第二十一話「第二の珍獣捕獲」

「ふう……」


 僕は、なんとかレッドコングを戦闘不能にできたことに安心して一息ついた。


 レッドコングは一応息はしているようだが、僕の掌底突きによって心臓に衝撃がかかり、心臓麻痺に陥っているはずである。

 もう立ち上がることすら厳しいだろうし、そのまま時間が経てば絶命することだろう。


「コット、すごい!!

 あんなに大きなモンスターを素手で倒しちゃうなんて!!

 どうやったの!? 魔法??」


 後ろから興奮気味のハンナが、僕に走り寄ってきた。

 僕の戦闘を目の当たりにして、目をキラキラ輝かせている。


「魔法じゃないよ。

 これは心気術ってやつさ」


 ハンナはこてりと首を傾げる。


「心気術……?

 聞いたことないなぁ」


 まぁ、ハンナが知らないのも当然だ。

 この術はあまり一般的には知られておらず、使える者も少ない。


 原理的には魔法使いが使う魔法に近い。

 魔法は術者の体内にある魔力を媒介に発動されるが、心気術は術者の体内にある心気と呼ばれる力を媒介に発動する。


 あまり知られていないが、心気は魔力と同様に全ての人間が体内に持ち合わせている力なのだ。

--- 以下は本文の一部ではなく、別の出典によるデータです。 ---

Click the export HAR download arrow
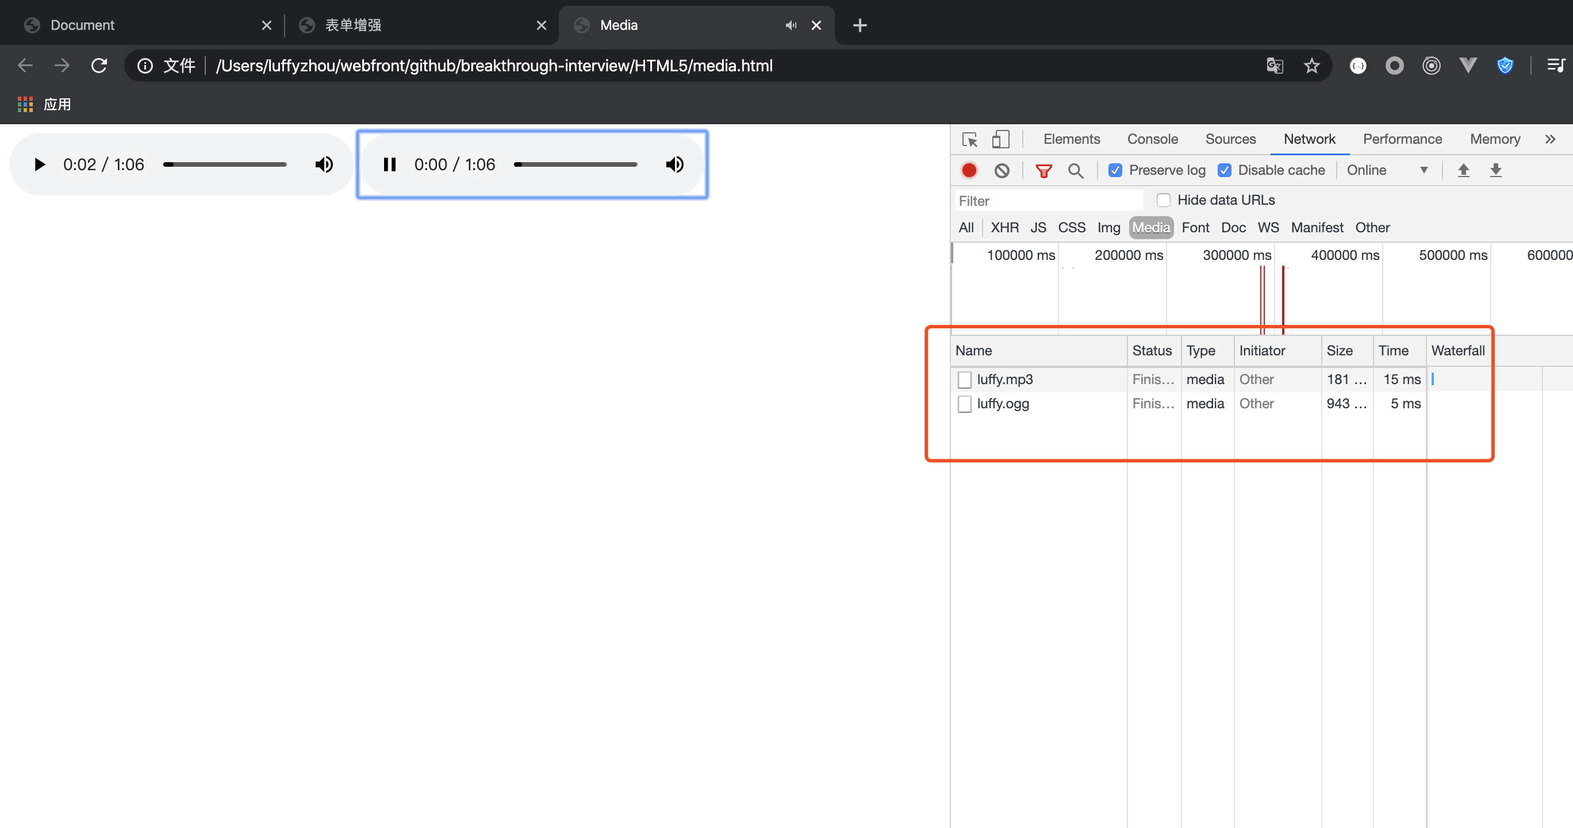The width and height of the screenshot is (1573, 828). [x=1495, y=170]
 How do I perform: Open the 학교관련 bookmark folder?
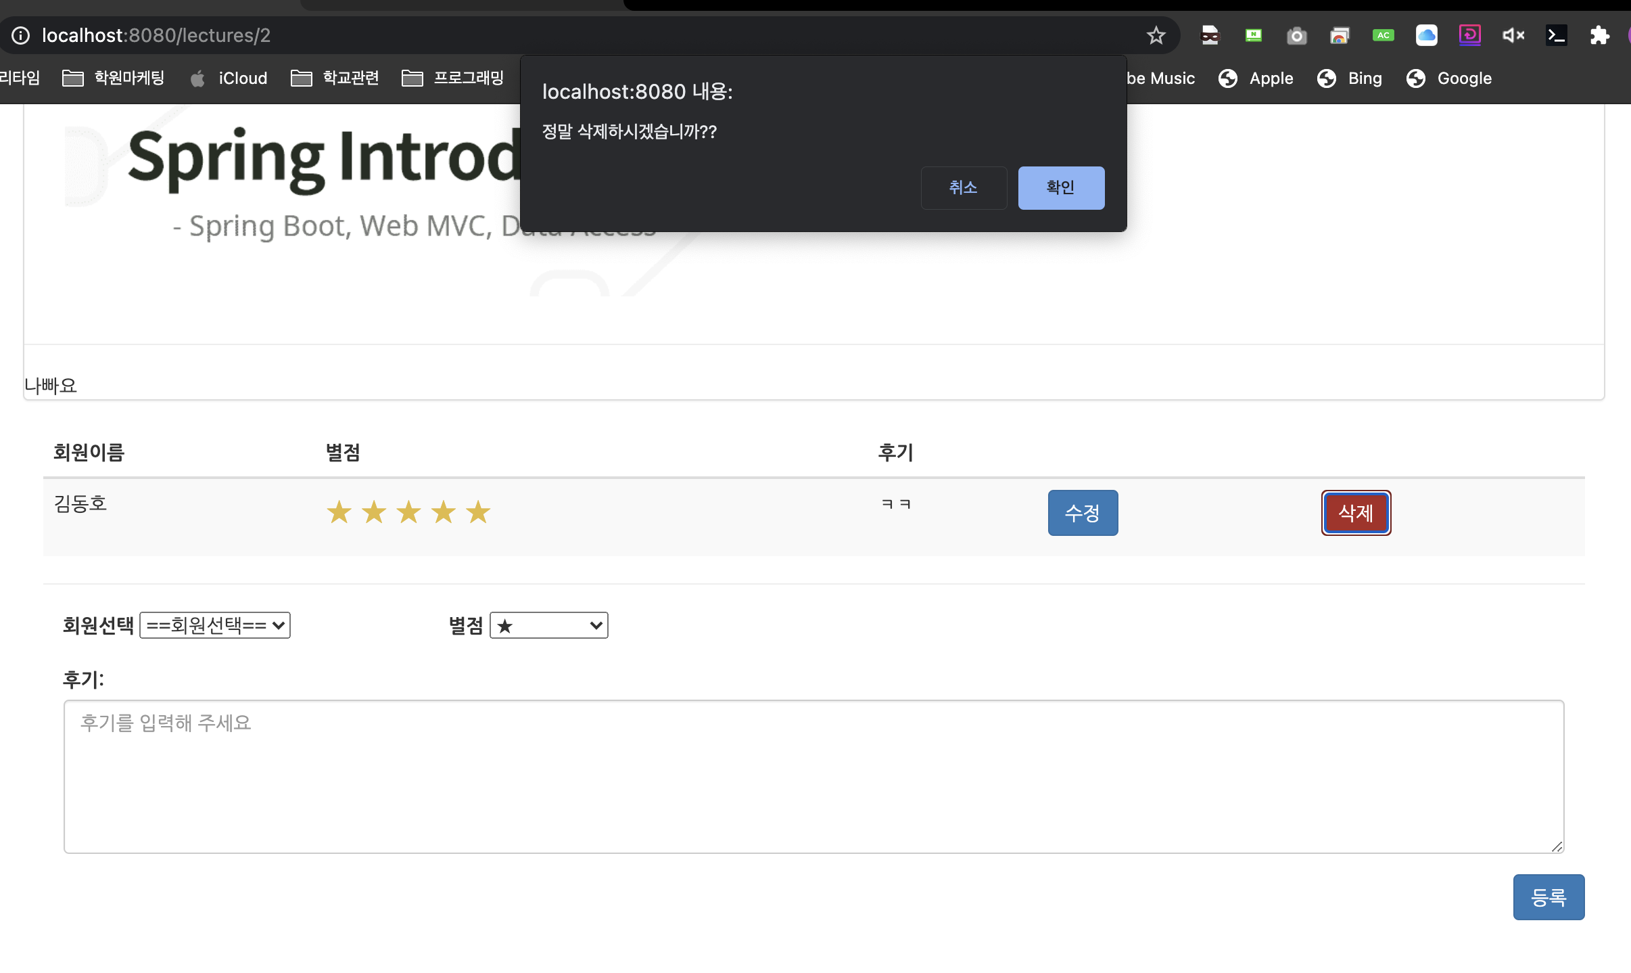(x=335, y=78)
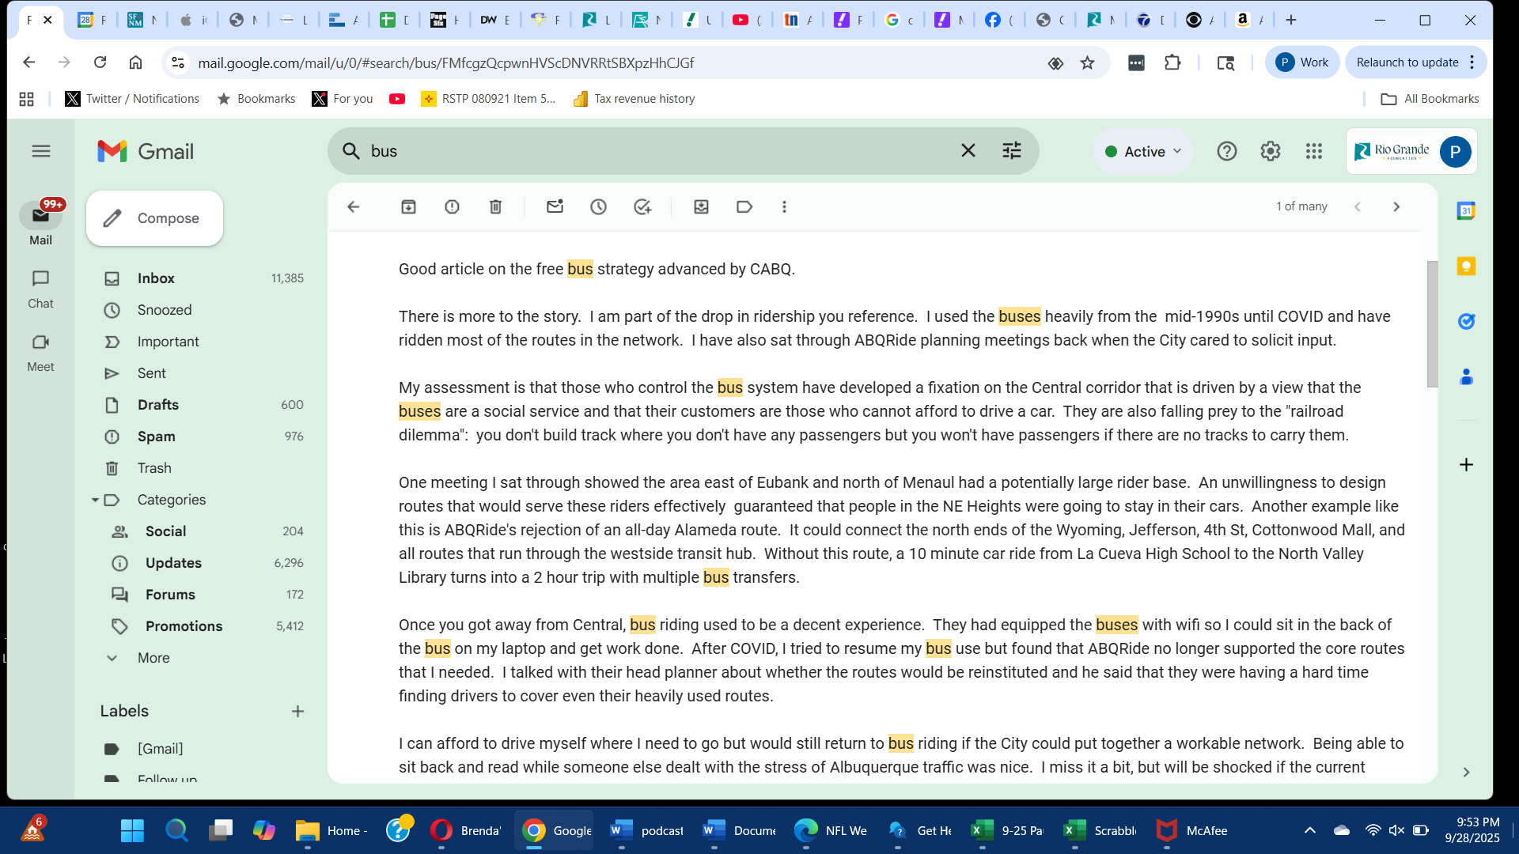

 心気は身体の中心部、つまり心臓に格納されているのだが、普通に生きていたら心気が解放されることはない。

 それを無理やり解放して、心気をコントロールする技が心気術というわけだ。


 心気を全身に行き渡らせることにより、常人の限界を超えた俊敏な動きをすることができる。

 レッドコングとの間合いを一瞬で詰めることができたのもこのおかげだ。

 

 そしてさらに心気術の特徴ともいえるのが「心気の放出」である。

 レッドコングは風魔剣の風の刃ですら少ししか傷がつかないほどに頑丈だった。

 そんなレッドコングを素手で圧倒できたのは、打撃をする際に「心気の放出」をしたからである。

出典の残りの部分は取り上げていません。